Stored data entries
--------------------------------------------------

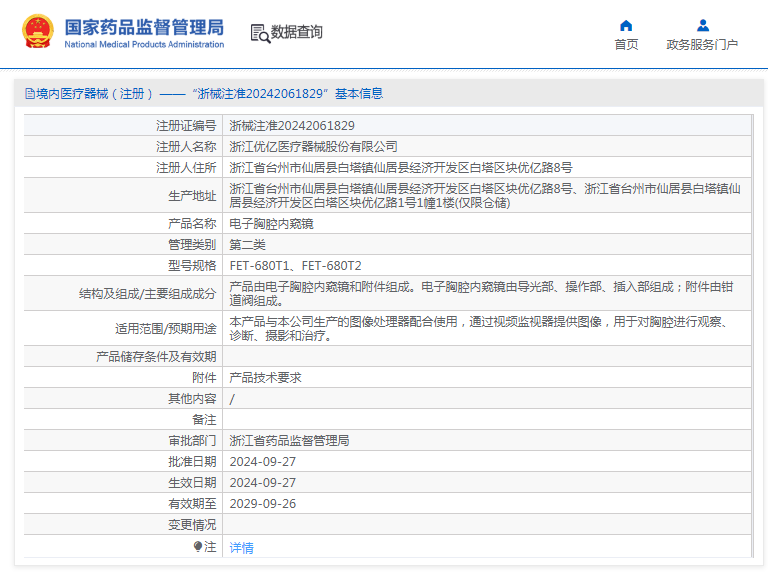The image size is (768, 575).
Task: Click the 数据查询 magnifier document icon
Action: tap(259, 33)
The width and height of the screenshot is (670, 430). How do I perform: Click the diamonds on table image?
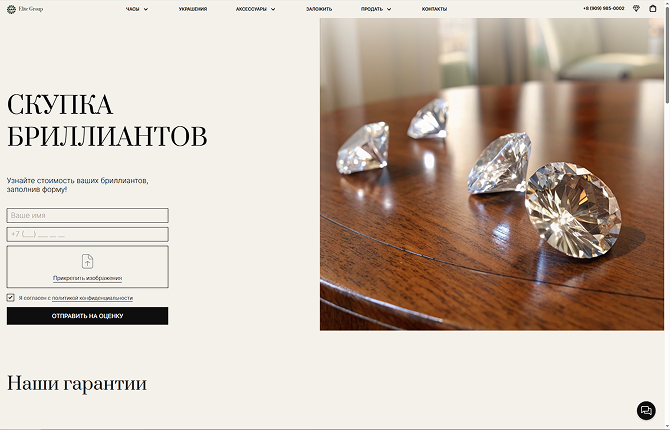click(492, 174)
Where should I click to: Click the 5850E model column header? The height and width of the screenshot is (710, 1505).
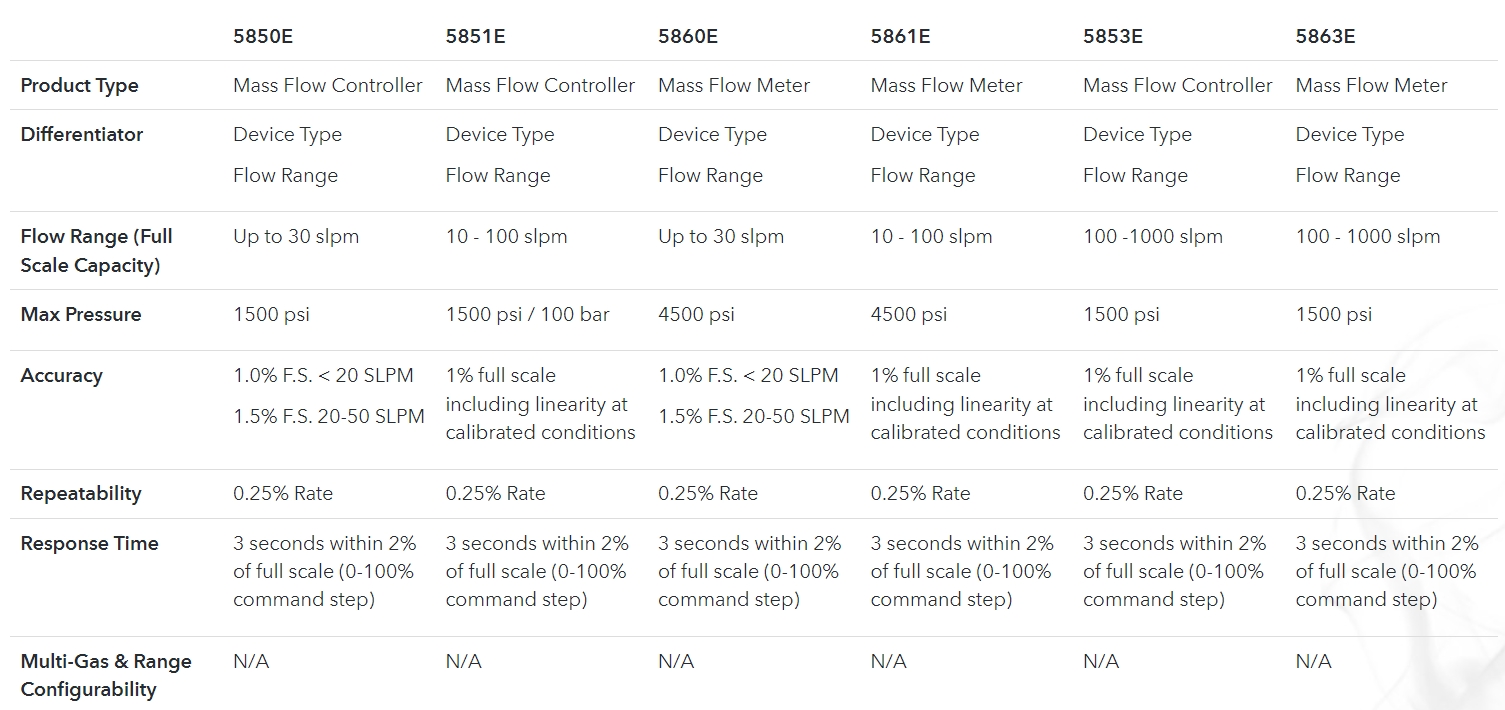[x=263, y=36]
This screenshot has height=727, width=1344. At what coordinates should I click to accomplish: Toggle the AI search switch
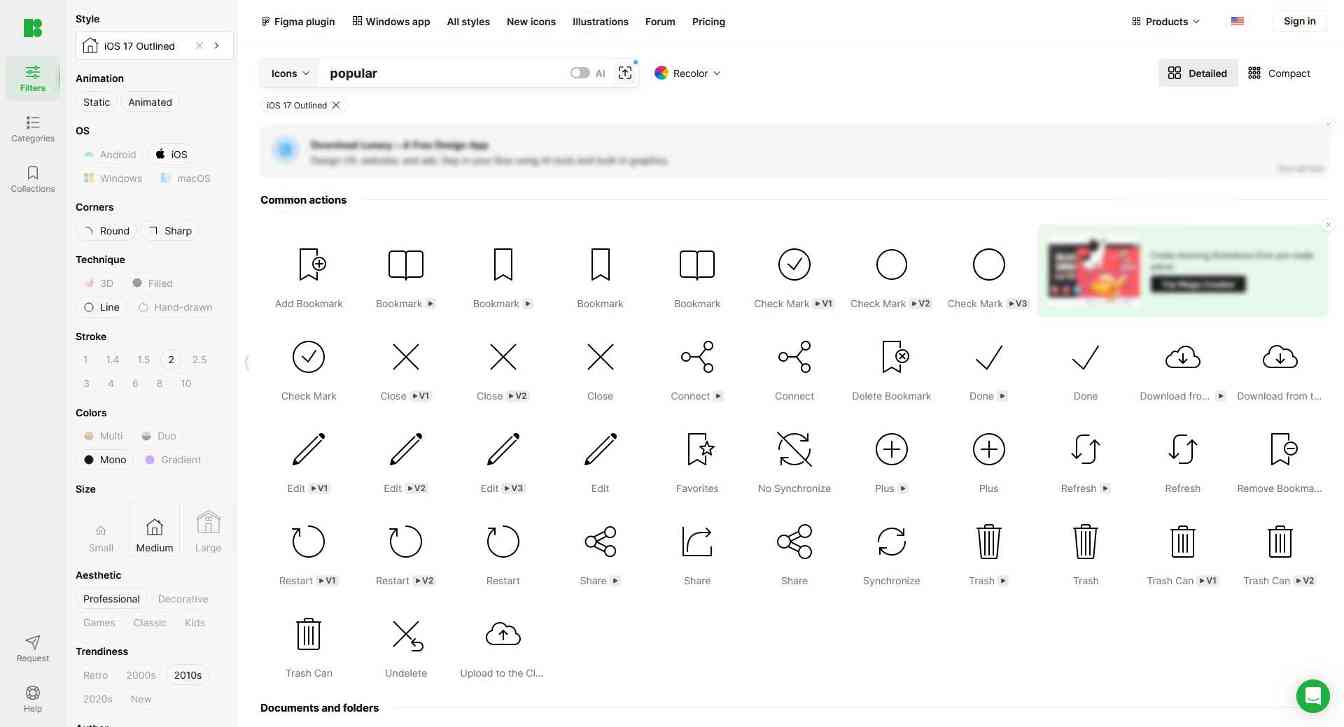coord(580,73)
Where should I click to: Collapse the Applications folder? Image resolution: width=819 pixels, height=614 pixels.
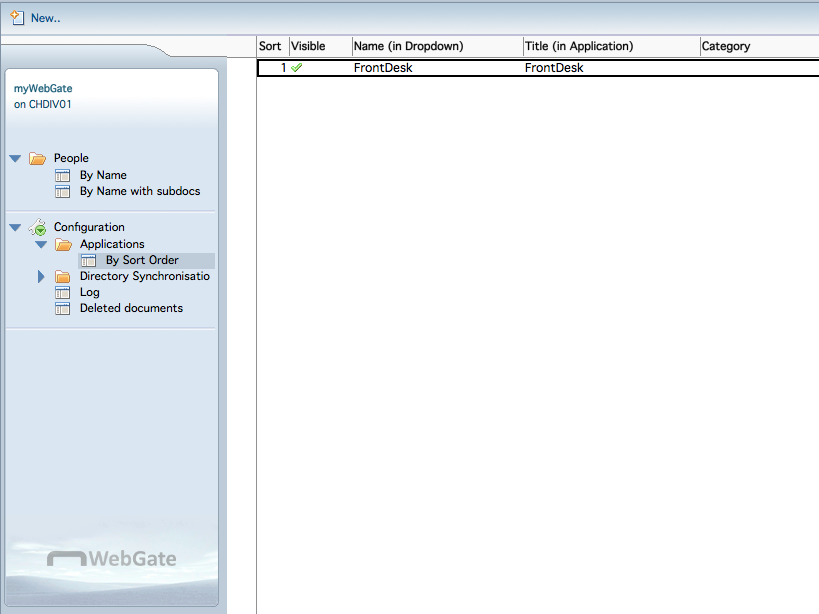click(41, 244)
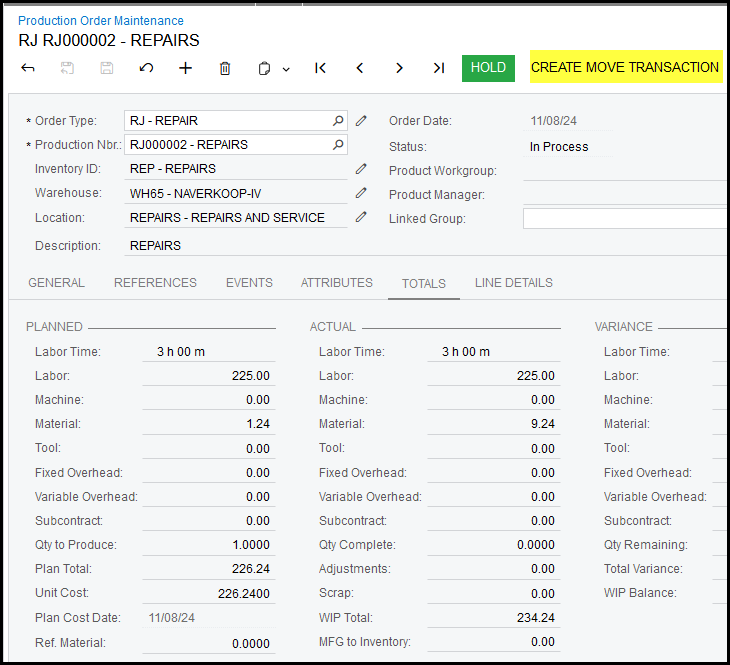Click the undo icon in toolbar
The width and height of the screenshot is (730, 665).
coord(146,68)
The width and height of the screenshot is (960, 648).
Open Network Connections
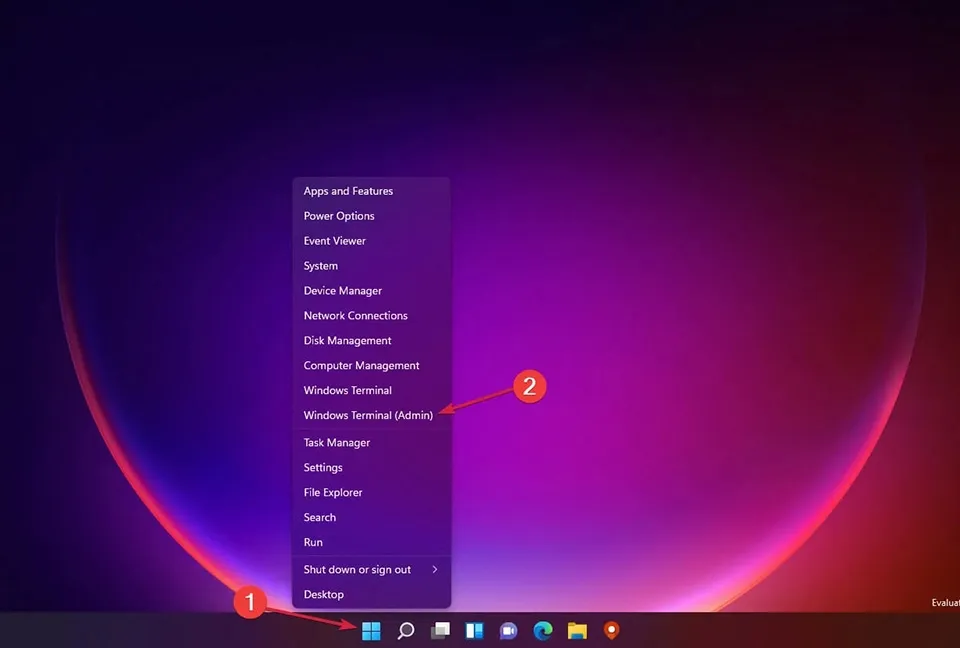pos(355,315)
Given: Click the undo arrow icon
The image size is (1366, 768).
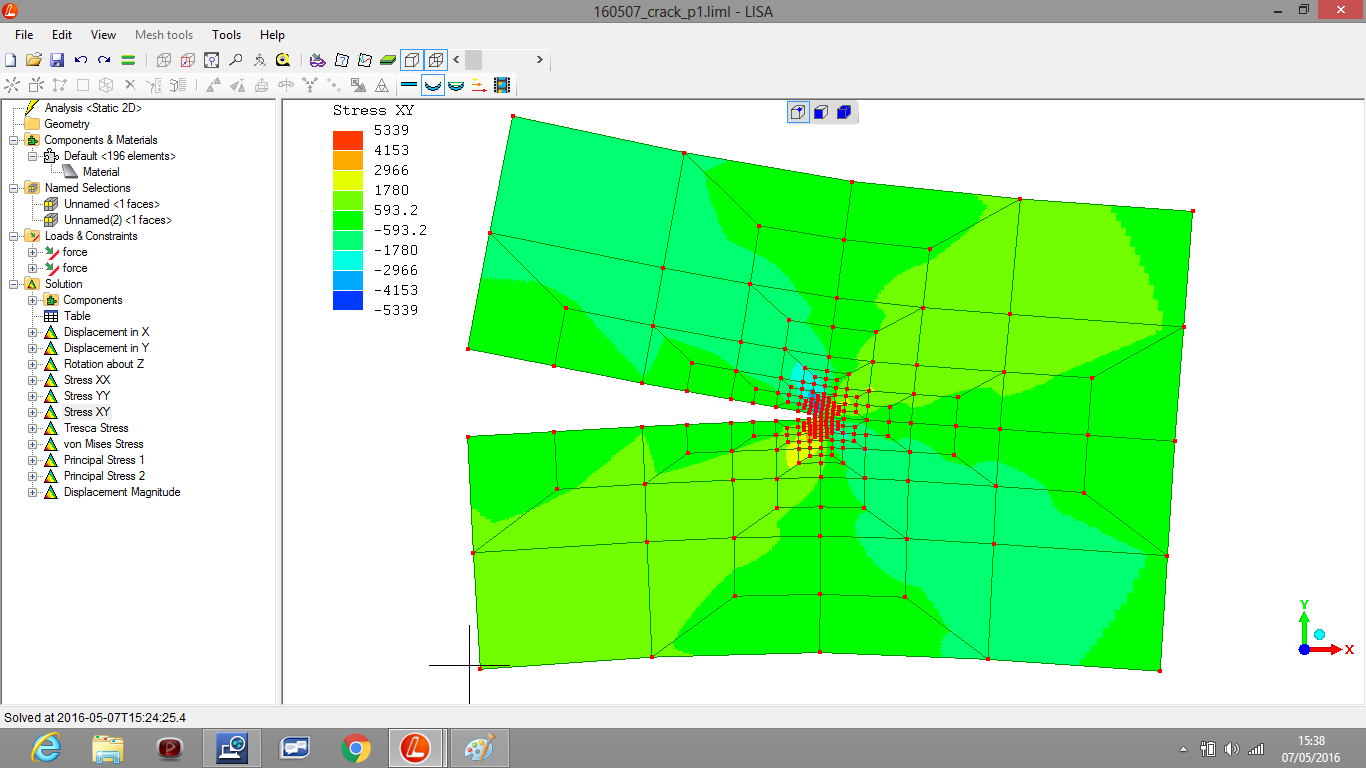Looking at the screenshot, I should pos(81,60).
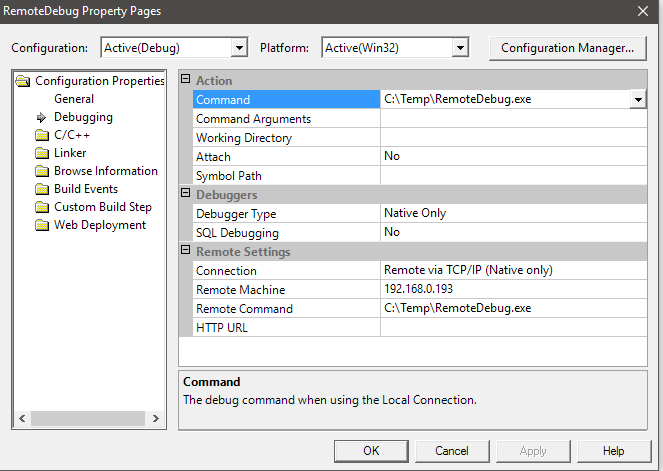Click the Configuration Properties open folder icon
This screenshot has height=471, width=663.
pyautogui.click(x=24, y=81)
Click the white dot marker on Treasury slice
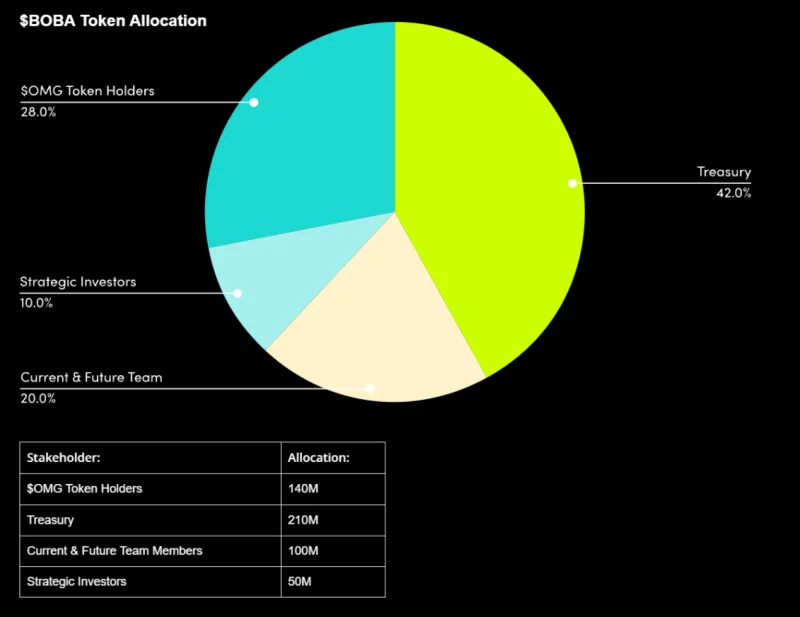This screenshot has width=800, height=617. click(572, 183)
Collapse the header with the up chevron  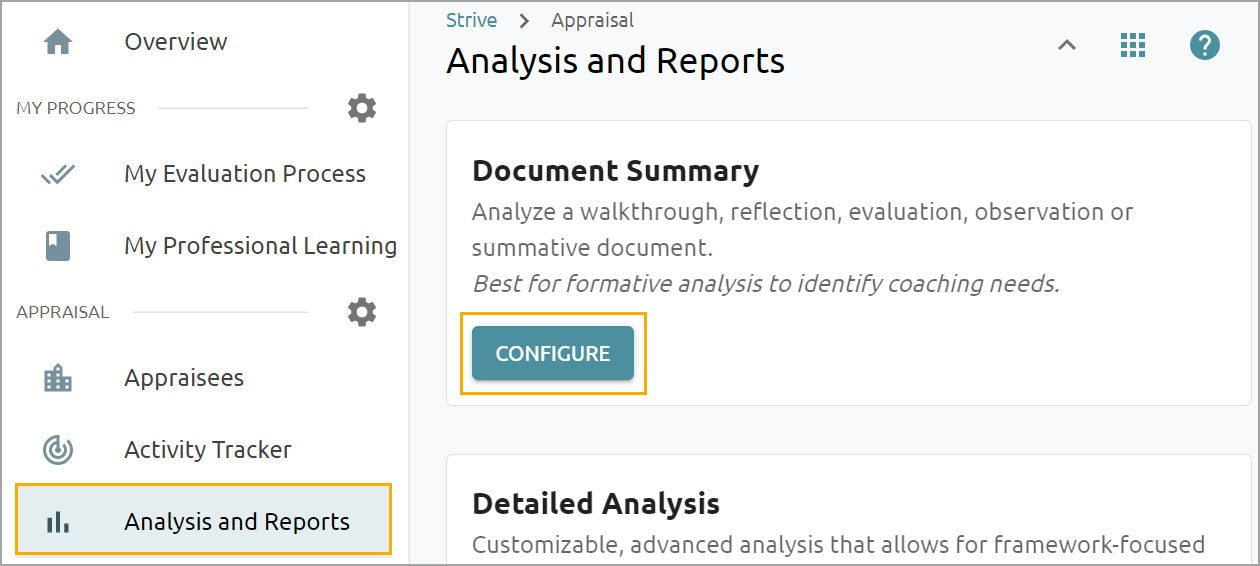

--------------------------------------------------

**Your instructions:**
Return exactly the line containing "This screenshot has height=727, width=1344." and every line after it, up to and including the final line of the entries above. Pictures stay out.

**Output of the task:**
This screenshot has height=727, width=1344. At what coordinates should I click to accomplish: Toggle the AI search switch
coord(580,73)
Where should I click to: Collapse the Applications folder? Image resolution: width=819 pixels, height=614 pixels.
click(41, 244)
Click the undo icon in toolbar
The width and height of the screenshot is (730, 665).
coord(146,68)
The width and height of the screenshot is (960, 648).
Open Network Connections
pos(355,315)
Given: Click the undo arrow icon
The image size is (1366, 768).
Looking at the screenshot, I should pos(81,60).
Click the Configuration Properties open folder icon
This screenshot has height=471, width=663.
pyautogui.click(x=24, y=81)
Click the white dot marker on Treasury slice
This screenshot has width=800, height=617. click(572, 183)
Collapse the header with the up chevron  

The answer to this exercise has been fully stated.